TEXT SECTION =>
━━━

Then he talked about waiving student loan interest, and buying oil for SPR.

Stock went on a rampage toward the close. It was hilarious! A master class by the best stock pumping president ever!

It's as if Thursday never happend.

This is why I'm afraid of shorting stuff.


Monday, March 9, 2020

10x Genomics (TXG) and the Single Cell Revolution

The so called Next Generation Sequencing ("NGS") of DNAs is actually quite primitive. Traditionally it works in bulk methods, where every cell in a sample gets lumped together. Bioinformatic analysis of sequencing outputs thus essentially operate on averages. 

This is obviously a problem as each cell can be vastly different from the next.

10x Genomics ("TXG") does single cell sequencing. Its technology partitions a group of cells into individual cells, tags them, and then feeds the single cell DNAs into NGS machines (mostly from Illumina). The outputs can then be tied back to individual cells.

Scientists can now analyze cells individually and figure out how they actually work. This is more like science!

The stock looks insanely expensive and I'm hoping valuation would come down. 

For now though, I drew some diagrams below to show what I think the potential could be.




1.  Pre-single cell era. Various assays feed into NGS machines.  


2.  Single cell era (now and intermediate term). The single cell platforms, such as 10x Genomics, comes along and increasingly act as an intermediate layer between assays and NGS.

━━━

SOURCE DATA =>
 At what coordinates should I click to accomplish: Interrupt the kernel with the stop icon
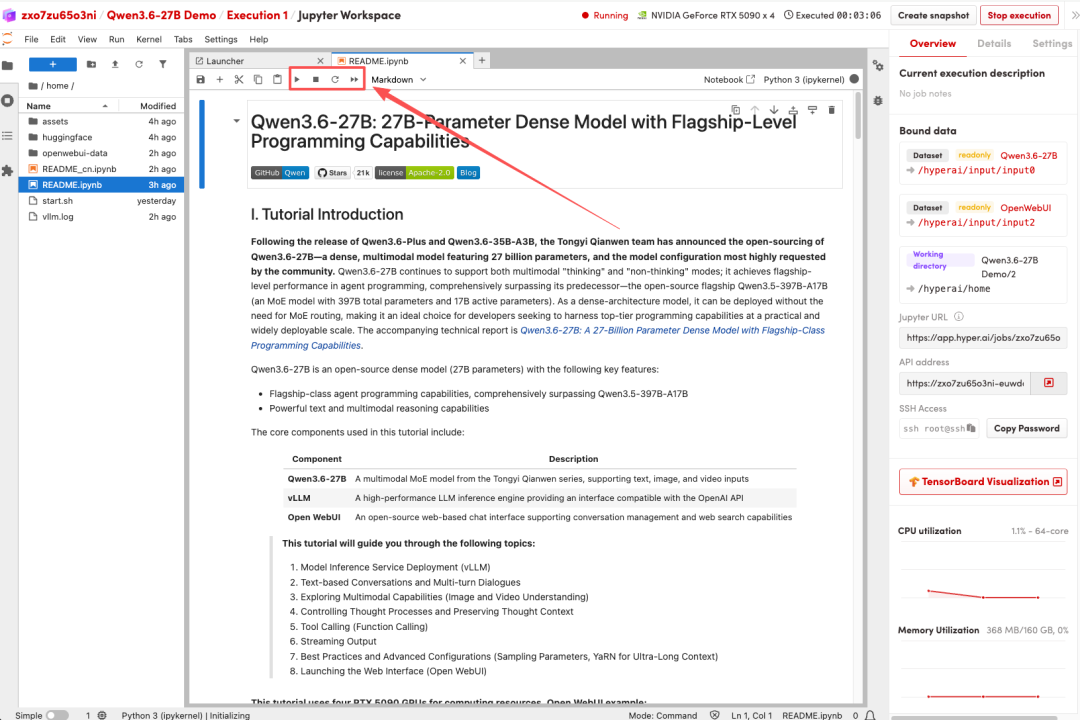point(316,79)
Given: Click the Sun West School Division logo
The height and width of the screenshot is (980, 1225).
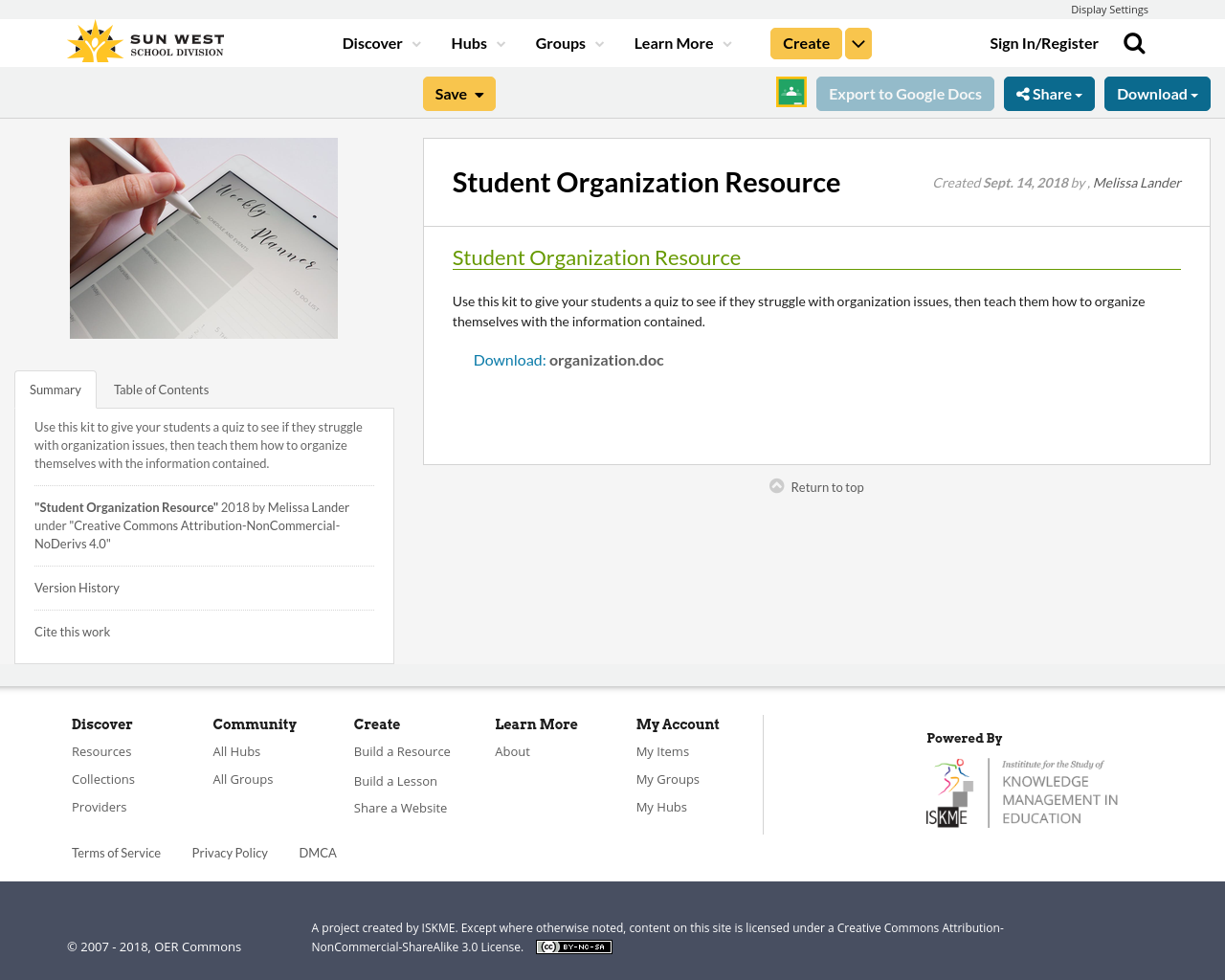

━━━

TASK DIRECTIONS =>
In the 10x Genomics post, which company supplies most of the NGS machines that receive the single cell DNAs?

RESPONSE BELOW =>
Illumina.